**Text segment:**
-*-*-

- Chinese: 甘德

Standard Mandarin
- Hanyu Pinyin: Gān Dé
- Wade–Giles: Kan^{1} Te^{2}
- IPA: [kán tɤ̌]

= Gan De =

4th-century BC Chinese astronomer and astrologer

Gan De (甘德; fl. 4th century BC), also known as the Lord Gan (Gan Gong), was an ancient Chinese astronomer and astrologer born in the State of Qi. Along with Shi Shen, he is believed to be the first in history known by name to compile a star catalogue, preceded by the anonymous authors of the early Babylonian star catalogues and followed by the Greek Hipparchus who is the first known in the Western tradition of Hellenistic astronomy to have compiled a star catalogue. He also made observations of the planets, particularly Jupiter. His writings are lost, but some of his works' titles and fragments quoted from them are known from later texts.

Gan De may have been the first to describe one of the Galilean moons of Jupiter, usually invisible without the aid of telescopes. In the 20th century, a fragment of Gan's work, in a later compilation of astronomical texts, was identified by Xi Zezong as describing a naked-eye observation of either of the two largest and brightest moons, Ganymede or Callisto in summer 365 BC.

==Life==
Gan was one of the earliest practitioners of Chinese astronomy. As the earliest attempt to document the sky during the Warring States period, Gan De's work possesses high scientific value. He wrote two books, the Treatise on Jupiter and the 8-volume Treatise on Astronomical Astrology. Gan De also wrote the Astronomic Star Observation (天文星占, Tianwen xingzhan).

Shen and Gan together made fairly detailed observations of the five major planets during the 4th century. Gan De made some of the first detailed observations of Jupiter in recorded history.

== Works ==
All Gan's writings are lost, but some fragments are preserved in the Great Tang Treatise on Astrology of the Kaiyuan Era (Kai Yuan Zhan Jing), an 8th-century CE text whose compilation dates to the period between 718 and 726, and the titles of two treatises – On Jupiter (Sui Xing Jing) and Astronomical Star Prognostication (Tian Wen Xing Zhan) – are known. Other fragments of Gan's work exist as quotations in the Records of the Grand Historian (Shiji; volume 27) and the Book of Han (Hanshu; volume 26), but most of his surviving corpus was preserved in the Treatise on Astrology of the Kaiyuan Era.

===Celestial comparisons===
Shi Shen and Gan De divided the celestial sphere into 3651/4°, as a tropical year has 3651/4 days. At the time, most ancient astronomers adopted the Babylon division where the celestial sphere is divided by 360°.

-*-*-

**Exercise input:**
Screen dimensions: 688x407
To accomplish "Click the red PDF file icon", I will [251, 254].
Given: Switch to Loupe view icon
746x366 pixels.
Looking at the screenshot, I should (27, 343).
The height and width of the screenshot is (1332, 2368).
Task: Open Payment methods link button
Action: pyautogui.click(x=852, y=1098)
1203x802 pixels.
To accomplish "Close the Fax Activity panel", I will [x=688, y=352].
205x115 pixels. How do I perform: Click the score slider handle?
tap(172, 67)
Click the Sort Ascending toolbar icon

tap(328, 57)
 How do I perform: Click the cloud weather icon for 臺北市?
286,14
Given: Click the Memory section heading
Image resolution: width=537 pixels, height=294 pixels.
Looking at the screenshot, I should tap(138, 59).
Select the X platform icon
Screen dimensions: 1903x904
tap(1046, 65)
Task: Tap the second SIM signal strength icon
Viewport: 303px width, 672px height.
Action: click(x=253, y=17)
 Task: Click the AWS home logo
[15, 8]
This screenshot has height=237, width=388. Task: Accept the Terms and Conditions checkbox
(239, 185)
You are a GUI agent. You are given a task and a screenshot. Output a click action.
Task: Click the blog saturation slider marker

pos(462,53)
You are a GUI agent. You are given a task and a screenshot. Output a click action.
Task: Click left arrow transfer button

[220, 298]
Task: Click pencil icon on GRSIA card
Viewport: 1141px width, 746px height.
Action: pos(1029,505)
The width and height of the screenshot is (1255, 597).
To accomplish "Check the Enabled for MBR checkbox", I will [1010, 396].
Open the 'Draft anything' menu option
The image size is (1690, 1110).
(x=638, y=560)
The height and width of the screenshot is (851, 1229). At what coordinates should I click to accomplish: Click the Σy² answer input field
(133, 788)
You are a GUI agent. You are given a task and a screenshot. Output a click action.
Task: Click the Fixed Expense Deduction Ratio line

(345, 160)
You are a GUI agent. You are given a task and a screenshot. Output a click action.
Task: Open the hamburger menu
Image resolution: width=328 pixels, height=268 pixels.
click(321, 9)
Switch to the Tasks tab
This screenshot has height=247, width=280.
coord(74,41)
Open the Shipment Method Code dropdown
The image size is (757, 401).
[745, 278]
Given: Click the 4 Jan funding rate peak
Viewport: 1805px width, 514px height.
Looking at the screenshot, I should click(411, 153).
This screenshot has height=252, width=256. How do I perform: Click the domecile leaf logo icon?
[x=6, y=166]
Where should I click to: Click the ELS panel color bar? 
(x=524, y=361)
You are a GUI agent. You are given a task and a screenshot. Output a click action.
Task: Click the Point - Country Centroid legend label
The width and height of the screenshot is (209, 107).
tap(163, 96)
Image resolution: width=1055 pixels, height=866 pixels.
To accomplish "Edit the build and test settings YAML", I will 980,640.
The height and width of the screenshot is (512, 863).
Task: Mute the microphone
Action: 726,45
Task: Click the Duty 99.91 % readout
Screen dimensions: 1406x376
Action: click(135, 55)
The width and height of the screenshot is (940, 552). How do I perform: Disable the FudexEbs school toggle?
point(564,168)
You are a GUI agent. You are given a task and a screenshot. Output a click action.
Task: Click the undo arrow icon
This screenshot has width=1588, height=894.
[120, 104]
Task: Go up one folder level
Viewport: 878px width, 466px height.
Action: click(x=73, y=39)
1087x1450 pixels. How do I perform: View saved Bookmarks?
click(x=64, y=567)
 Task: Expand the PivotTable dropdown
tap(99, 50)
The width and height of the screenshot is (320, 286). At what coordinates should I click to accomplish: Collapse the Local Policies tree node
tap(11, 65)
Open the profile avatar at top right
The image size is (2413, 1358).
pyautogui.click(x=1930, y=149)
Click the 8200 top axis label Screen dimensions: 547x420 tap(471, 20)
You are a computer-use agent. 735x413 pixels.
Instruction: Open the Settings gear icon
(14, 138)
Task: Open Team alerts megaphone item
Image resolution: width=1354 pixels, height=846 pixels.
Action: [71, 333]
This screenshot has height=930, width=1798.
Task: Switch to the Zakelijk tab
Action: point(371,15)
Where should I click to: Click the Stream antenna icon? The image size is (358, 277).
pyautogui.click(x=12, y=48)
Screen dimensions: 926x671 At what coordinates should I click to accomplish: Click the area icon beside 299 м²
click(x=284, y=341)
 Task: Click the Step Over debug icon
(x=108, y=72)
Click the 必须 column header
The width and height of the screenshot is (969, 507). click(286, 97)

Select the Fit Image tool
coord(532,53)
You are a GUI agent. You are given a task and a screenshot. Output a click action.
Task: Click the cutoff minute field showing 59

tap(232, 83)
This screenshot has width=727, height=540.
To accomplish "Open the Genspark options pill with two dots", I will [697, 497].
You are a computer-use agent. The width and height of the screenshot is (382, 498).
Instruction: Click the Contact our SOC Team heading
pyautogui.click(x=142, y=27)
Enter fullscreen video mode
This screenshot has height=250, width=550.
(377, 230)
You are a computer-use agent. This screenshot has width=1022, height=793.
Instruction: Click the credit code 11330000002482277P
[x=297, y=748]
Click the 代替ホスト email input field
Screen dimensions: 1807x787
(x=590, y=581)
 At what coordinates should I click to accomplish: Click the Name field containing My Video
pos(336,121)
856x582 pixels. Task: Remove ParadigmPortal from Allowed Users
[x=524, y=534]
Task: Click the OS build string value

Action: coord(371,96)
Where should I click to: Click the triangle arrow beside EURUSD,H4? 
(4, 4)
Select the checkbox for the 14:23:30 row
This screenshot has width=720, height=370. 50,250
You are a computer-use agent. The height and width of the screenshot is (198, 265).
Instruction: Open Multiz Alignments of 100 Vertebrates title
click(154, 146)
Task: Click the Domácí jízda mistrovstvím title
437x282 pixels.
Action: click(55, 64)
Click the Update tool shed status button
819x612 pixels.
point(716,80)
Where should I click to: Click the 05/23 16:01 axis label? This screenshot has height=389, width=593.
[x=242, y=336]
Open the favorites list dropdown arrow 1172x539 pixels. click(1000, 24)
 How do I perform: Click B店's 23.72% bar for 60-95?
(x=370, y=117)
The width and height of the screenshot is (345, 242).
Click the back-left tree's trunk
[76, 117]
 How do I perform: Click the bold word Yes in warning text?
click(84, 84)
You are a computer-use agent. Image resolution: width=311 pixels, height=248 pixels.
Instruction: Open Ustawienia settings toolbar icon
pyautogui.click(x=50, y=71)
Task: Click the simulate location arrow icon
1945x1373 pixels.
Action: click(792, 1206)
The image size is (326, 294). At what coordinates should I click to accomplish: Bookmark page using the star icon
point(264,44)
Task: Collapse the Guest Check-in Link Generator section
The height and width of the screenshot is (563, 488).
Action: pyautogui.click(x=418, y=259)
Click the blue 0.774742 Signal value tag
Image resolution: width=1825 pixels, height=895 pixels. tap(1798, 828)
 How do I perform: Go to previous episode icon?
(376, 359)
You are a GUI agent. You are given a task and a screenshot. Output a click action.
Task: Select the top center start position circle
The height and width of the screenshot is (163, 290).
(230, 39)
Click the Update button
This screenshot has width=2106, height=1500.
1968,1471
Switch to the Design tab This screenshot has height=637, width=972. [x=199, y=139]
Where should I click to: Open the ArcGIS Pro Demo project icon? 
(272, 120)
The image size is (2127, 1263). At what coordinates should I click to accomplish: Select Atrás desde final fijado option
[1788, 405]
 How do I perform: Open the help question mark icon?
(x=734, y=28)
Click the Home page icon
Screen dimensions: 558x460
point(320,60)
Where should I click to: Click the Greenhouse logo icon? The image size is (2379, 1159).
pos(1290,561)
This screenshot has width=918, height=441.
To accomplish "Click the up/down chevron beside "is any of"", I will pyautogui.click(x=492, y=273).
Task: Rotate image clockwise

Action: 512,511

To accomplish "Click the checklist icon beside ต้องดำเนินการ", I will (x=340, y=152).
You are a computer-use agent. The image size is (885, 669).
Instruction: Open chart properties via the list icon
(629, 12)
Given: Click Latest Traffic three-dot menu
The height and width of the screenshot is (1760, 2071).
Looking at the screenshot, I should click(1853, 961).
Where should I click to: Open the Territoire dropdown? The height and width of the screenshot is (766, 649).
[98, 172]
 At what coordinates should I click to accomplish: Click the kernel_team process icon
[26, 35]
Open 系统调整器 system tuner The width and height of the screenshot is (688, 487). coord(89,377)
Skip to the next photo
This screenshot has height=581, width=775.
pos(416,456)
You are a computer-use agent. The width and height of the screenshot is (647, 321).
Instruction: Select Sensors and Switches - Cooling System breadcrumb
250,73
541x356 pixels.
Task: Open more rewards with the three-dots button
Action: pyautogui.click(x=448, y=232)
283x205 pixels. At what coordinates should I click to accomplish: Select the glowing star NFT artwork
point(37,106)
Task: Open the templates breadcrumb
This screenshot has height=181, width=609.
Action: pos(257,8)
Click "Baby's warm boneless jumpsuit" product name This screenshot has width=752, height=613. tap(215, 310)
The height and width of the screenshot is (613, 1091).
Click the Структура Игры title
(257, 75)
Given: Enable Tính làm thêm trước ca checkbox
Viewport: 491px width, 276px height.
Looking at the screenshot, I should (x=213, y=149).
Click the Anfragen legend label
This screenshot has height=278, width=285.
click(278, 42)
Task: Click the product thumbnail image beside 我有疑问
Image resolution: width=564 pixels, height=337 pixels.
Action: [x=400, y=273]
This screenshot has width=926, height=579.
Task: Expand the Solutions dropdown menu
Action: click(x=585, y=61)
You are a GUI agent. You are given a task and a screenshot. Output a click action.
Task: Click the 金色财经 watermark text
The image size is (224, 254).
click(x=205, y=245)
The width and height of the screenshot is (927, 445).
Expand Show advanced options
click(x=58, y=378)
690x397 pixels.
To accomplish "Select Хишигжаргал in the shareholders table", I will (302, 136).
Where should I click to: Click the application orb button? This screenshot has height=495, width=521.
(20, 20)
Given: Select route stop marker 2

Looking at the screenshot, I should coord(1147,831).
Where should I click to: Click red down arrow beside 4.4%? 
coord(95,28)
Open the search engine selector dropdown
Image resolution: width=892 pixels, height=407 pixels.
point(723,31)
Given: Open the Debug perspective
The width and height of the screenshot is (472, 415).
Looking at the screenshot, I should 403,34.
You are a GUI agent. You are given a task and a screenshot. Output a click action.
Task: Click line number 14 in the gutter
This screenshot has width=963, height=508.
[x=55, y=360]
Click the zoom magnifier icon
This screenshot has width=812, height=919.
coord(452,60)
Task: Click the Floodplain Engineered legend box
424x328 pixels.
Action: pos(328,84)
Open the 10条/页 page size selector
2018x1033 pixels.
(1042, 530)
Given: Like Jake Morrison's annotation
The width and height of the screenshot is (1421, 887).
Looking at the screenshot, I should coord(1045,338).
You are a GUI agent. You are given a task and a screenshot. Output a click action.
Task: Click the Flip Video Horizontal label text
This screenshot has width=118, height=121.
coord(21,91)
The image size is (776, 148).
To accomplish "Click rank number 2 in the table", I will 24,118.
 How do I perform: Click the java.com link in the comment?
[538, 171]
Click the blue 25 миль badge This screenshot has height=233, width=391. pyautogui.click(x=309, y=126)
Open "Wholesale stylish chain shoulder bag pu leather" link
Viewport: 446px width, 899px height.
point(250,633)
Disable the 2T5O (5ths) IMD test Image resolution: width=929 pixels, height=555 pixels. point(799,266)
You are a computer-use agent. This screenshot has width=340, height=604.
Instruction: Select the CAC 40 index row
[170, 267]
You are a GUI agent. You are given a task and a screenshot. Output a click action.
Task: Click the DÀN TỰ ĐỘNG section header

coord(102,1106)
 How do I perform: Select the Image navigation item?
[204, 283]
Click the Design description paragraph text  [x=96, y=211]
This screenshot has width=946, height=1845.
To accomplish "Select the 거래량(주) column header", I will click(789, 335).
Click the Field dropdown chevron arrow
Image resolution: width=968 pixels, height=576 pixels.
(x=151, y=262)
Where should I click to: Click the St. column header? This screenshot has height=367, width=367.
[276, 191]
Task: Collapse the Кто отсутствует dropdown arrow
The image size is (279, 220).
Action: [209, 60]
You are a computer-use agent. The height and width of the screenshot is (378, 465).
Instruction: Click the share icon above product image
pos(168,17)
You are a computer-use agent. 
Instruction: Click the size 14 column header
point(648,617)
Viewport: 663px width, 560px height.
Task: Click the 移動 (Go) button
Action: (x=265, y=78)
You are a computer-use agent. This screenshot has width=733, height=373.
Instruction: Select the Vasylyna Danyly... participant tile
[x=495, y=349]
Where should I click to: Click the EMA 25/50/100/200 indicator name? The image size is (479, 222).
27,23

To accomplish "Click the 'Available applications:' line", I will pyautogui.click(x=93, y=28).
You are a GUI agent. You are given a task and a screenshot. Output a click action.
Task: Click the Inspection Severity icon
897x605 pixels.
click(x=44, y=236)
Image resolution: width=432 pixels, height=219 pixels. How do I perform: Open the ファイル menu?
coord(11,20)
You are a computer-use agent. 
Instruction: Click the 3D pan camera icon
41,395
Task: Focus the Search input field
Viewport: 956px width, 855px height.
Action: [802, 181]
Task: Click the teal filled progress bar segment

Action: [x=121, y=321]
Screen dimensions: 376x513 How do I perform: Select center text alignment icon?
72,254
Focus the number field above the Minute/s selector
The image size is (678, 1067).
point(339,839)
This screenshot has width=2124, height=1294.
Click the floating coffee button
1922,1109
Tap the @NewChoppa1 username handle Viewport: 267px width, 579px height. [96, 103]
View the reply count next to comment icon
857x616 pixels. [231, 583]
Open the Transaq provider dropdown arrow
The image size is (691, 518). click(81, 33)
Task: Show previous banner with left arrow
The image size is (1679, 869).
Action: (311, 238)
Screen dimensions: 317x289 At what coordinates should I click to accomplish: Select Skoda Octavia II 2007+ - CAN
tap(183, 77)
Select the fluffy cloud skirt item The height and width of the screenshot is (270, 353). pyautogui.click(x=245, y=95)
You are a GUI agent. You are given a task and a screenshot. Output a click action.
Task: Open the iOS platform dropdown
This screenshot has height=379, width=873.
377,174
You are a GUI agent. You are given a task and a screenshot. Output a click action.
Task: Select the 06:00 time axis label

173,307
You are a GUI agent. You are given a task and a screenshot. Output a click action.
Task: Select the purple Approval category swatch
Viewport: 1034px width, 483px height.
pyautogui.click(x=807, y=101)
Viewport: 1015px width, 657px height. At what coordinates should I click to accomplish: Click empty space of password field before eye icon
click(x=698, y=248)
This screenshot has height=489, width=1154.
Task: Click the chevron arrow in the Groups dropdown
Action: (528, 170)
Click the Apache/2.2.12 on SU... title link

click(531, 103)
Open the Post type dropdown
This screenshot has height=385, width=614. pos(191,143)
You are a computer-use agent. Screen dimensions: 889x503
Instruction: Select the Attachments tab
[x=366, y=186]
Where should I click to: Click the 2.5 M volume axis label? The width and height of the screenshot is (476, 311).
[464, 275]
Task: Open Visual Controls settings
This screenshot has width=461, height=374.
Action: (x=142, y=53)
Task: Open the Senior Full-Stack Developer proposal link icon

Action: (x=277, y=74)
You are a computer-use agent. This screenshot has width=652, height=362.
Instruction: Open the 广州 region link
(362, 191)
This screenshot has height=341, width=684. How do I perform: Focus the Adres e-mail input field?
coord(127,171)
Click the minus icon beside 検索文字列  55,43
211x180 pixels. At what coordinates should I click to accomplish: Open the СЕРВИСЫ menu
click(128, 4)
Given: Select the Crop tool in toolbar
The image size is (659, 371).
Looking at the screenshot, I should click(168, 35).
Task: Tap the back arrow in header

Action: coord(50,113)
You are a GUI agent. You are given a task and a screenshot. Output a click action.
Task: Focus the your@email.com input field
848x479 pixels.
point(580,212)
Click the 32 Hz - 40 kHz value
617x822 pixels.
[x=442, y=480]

-*-*-

**Written task A:** Transcribe the Gan De text between "4th-century BC Chinese" and "from later texts.", inclusive.
**Written task B:** In the records, take the lines between the lines holding "Click the Sort Ascending toolbar icon" and "will [1010, 396].", inclusive, and switch "checkbox" to "tick box", leaving everything else unchanged. Return only those lines.

**Written solution A:**
4th-century BC Chinese astronomer and astrologer

Gan De (甘德; fl. 4th century BC), also known as the Lord Gan (Gan Gong), was an ancient Chinese astronomer and astrologer born in the State of Qi. Along with Shi Shen, he is believed to be the first in history known by name to compile a star catalogue, preceded by the anonymous authors of the early Babylonian star catalogues and followed by the Greek Hipparchus who is the first known in the Western tradition of Hellenistic astronomy to have compiled a star catalogue. He also made observations of the planets, particularly Jupiter. His writings are lost, but some of his works' titles and fragments quoted from them are known from later texts.

**Written solution B:**
Click the Sort Ascending toolbar icon

tap(328, 57)
 How do I perform: Click the cloud weather icon for 臺北市?
286,14
Given: Click the Memory section heading
Image resolution: width=537 pixels, height=294 pixels.
Looking at the screenshot, I should tap(138, 59).
Select the X platform icon
Screen dimensions: 1903x904
tap(1046, 65)
Task: Tap the second SIM signal strength icon
Viewport: 303px width, 672px height.
Action: click(x=253, y=17)
 Task: Click the AWS home logo
[15, 8]
This screenshot has height=237, width=388. Task: Accept the Terms and Conditions tick box
(239, 185)
You are a GUI agent. You are given a task and a screenshot. Output a click action.
Task: Click the blog saturation slider marker

pos(462,53)
You are a GUI agent. You are given a task and a screenshot. Output a click action.
Task: Click left arrow transfer button

[220, 298]
Task: Click pencil icon on GRSIA card
Viewport: 1141px width, 746px height.
Action: pos(1029,505)
The width and height of the screenshot is (1255, 597).
To accomplish "Check the Enabled for MBR tick box", I will [1010, 396].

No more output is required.